*Exercise*.
Can you repeat this data verbatim, beginning at the line that contains "How do I perform: Click the orange" and stopping after the line that contains "pyautogui.click(x=17, y=211)"?

*Stored rows*.
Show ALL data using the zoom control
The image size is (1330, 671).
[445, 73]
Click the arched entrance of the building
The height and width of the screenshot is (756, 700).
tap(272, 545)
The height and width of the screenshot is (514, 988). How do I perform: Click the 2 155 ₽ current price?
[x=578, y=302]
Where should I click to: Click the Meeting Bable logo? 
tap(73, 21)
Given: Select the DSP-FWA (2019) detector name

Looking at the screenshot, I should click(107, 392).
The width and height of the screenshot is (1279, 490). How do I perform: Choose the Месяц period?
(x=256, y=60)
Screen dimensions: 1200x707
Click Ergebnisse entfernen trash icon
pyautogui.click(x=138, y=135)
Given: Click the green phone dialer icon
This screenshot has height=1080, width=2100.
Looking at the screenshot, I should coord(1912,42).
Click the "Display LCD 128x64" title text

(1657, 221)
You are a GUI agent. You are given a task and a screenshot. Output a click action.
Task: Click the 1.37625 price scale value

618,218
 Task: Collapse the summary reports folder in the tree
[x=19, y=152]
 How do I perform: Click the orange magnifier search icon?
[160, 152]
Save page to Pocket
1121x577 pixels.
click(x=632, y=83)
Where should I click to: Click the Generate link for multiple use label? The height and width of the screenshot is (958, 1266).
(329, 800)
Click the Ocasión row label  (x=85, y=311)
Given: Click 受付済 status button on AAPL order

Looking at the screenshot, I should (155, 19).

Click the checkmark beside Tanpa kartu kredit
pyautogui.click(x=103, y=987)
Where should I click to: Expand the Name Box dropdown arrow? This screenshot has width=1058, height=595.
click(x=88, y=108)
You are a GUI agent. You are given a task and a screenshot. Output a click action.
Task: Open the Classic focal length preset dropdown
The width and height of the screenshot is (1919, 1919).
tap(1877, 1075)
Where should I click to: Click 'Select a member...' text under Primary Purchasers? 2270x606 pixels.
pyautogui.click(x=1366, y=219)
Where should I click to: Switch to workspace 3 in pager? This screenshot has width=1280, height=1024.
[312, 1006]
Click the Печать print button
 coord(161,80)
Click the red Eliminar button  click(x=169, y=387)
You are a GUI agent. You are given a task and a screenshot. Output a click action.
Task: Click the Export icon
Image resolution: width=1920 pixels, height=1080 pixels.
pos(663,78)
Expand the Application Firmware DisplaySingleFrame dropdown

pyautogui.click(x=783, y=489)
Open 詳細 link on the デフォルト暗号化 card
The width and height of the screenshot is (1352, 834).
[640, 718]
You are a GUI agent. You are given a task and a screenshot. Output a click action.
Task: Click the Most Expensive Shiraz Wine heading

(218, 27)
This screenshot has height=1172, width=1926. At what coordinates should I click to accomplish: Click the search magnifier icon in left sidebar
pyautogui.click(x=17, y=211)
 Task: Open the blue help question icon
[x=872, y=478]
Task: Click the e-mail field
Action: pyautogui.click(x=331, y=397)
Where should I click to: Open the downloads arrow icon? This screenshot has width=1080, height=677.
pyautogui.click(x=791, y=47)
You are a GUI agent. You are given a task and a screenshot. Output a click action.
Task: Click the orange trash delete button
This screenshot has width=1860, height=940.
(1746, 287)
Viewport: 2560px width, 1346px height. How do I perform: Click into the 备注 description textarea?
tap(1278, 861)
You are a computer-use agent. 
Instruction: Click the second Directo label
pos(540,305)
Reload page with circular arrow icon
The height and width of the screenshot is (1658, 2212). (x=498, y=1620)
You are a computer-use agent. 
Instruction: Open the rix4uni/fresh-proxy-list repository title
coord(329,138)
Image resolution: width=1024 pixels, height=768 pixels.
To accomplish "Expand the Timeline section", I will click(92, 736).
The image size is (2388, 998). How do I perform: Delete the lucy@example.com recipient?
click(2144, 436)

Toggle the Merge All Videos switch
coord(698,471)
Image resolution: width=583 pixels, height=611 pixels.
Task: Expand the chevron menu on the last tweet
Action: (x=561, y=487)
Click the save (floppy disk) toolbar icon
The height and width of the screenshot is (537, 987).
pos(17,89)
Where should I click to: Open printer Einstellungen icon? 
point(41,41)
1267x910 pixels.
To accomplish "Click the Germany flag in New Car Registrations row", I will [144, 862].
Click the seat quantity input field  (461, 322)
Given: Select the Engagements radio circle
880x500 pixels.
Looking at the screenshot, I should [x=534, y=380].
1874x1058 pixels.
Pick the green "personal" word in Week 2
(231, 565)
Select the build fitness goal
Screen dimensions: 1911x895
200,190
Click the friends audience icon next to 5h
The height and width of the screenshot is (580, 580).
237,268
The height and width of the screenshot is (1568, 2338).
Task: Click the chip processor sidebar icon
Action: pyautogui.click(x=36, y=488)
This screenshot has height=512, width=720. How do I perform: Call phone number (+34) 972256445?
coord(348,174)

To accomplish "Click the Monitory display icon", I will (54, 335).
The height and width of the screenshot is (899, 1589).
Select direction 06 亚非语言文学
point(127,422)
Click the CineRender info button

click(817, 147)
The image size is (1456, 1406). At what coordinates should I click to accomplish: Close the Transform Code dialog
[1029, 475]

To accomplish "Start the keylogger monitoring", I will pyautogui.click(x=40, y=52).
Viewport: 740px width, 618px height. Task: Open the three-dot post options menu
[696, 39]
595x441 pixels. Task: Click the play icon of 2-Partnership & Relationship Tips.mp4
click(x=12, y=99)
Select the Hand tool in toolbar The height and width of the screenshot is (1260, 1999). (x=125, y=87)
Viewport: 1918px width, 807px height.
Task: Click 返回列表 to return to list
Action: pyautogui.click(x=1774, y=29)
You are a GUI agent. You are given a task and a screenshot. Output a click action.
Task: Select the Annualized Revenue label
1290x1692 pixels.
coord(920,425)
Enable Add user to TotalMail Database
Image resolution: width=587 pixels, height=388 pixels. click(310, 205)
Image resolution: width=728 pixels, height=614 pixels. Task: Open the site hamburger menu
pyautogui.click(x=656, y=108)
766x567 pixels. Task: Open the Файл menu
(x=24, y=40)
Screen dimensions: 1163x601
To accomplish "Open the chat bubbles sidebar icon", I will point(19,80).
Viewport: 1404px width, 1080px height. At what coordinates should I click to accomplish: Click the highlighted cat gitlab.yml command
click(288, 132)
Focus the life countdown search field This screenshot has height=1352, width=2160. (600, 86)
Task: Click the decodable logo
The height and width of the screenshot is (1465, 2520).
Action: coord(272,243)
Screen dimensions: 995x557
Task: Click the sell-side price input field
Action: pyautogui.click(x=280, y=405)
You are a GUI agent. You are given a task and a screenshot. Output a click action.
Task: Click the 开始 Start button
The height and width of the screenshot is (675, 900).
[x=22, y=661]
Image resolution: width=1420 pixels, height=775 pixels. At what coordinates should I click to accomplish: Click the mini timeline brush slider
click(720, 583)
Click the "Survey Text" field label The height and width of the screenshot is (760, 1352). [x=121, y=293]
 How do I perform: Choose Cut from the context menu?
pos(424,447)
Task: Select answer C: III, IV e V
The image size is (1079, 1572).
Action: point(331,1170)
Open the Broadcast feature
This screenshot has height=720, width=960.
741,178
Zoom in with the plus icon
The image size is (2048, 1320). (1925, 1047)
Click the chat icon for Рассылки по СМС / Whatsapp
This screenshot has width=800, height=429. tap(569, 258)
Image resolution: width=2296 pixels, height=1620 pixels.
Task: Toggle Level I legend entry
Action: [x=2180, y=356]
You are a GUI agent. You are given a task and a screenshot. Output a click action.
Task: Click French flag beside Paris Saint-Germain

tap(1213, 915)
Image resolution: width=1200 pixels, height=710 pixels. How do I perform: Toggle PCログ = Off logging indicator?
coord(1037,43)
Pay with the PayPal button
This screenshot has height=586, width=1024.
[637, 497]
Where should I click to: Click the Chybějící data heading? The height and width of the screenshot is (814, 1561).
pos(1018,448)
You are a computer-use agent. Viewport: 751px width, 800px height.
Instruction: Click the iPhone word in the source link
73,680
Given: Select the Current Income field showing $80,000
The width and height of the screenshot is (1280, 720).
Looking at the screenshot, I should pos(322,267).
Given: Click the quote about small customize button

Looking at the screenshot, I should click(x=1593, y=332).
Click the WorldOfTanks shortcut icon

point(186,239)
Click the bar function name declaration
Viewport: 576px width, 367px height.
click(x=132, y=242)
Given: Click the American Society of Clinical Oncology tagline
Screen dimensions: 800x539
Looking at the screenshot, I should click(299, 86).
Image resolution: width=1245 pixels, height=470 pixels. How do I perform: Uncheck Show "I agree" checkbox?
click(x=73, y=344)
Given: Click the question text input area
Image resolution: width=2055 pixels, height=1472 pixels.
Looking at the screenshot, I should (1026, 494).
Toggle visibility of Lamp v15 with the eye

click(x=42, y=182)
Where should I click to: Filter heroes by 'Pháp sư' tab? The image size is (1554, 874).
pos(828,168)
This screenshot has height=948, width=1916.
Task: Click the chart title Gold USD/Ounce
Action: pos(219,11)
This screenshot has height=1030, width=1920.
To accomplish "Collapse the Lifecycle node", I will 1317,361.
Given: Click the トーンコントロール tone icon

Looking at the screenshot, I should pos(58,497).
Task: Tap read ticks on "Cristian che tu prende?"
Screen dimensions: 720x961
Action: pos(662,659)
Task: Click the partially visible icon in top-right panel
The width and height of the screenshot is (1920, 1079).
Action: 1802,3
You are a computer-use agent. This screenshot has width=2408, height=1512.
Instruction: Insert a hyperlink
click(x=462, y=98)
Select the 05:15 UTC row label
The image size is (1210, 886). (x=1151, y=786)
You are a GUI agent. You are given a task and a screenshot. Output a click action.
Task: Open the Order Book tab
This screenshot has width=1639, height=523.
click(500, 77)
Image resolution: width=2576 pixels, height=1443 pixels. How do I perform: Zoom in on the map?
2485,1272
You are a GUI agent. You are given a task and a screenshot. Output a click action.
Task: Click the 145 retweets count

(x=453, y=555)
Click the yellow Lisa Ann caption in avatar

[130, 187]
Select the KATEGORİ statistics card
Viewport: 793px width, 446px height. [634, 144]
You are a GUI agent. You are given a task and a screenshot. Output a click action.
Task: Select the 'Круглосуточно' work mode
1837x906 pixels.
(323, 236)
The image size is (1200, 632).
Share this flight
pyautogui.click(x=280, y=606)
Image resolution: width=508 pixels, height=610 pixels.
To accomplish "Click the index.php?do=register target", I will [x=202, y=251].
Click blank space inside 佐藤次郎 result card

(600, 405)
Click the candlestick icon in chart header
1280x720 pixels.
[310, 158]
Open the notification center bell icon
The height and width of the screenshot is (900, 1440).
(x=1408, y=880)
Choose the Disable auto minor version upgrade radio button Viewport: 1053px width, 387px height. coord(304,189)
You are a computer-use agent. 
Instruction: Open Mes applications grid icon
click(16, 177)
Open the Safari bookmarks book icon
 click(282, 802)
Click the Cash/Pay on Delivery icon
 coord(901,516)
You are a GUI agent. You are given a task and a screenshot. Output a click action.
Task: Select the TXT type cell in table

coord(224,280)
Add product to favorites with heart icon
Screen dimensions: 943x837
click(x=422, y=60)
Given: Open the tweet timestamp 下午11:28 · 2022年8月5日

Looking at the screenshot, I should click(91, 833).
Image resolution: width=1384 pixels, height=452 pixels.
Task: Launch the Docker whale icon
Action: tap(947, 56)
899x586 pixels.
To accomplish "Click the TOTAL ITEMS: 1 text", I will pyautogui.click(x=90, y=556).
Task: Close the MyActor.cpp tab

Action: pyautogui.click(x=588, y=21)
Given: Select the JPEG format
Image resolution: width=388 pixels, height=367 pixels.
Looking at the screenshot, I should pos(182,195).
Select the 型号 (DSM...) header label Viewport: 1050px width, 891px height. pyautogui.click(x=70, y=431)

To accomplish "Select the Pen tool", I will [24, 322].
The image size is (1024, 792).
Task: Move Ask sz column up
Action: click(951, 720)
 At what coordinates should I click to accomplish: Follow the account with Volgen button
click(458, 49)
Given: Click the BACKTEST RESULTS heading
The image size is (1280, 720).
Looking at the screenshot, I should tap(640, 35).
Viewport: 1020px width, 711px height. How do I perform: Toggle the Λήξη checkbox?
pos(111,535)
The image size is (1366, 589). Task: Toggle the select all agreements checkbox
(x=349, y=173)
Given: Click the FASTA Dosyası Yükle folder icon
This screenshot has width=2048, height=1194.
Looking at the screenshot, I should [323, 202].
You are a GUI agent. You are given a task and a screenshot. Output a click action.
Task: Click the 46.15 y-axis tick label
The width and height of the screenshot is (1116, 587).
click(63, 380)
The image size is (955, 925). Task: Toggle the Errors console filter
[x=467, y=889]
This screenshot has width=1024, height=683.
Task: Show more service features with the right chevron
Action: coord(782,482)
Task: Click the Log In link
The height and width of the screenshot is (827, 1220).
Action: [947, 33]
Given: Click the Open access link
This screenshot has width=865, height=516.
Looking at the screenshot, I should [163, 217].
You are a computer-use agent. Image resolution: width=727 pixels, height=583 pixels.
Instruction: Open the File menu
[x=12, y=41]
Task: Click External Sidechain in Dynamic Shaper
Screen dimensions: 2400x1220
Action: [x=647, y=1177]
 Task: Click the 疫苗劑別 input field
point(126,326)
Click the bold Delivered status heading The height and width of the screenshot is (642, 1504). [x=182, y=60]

*Exercise answer*.
 How do I perform: Click the orange magnifier search icon?
[160, 152]
Save page to Pocket
1121x577 pixels.
click(x=632, y=83)
Where should I click to: Click the Generate link for multiple use label? The height and width of the screenshot is (958, 1266).
(329, 800)
Click the Ocasión row label  (x=85, y=311)
Given: Click 受付済 status button on AAPL order

Looking at the screenshot, I should (155, 19).

Click the checkmark beside Tanpa kartu kredit
pyautogui.click(x=103, y=987)
Where should I click to: Expand the Name Box dropdown arrow? This screenshot has width=1058, height=595.
click(x=88, y=108)
You are a GUI agent. You are given a task and a screenshot. Output a click action.
Task: Open the Classic focal length preset dropdown
The width and height of the screenshot is (1919, 1919).
tap(1877, 1075)
Where should I click to: Click 'Select a member...' text under Primary Purchasers? 2270x606 pixels.
pyautogui.click(x=1366, y=219)
Where should I click to: Switch to workspace 3 in pager? This screenshot has width=1280, height=1024.
[312, 1006]
Click the Печать print button
 coord(161,80)
Click the red Eliminar button  click(x=169, y=387)
You are a GUI agent. You are given a task and a screenshot. Output a click action.
Task: Click the Export icon
Image resolution: width=1920 pixels, height=1080 pixels.
pos(663,78)
Expand the Application Firmware DisplaySingleFrame dropdown

pyautogui.click(x=783, y=489)
Open 詳細 link on the デフォルト暗号化 card
The width and height of the screenshot is (1352, 834).
[640, 718]
You are a GUI agent. You are given a task and a screenshot. Output a click action.
Task: Click the Most Expensive Shiraz Wine heading

(218, 27)
This screenshot has height=1172, width=1926. At what coordinates should I click to accomplish: Click the search magnifier icon in left sidebar
pyautogui.click(x=17, y=211)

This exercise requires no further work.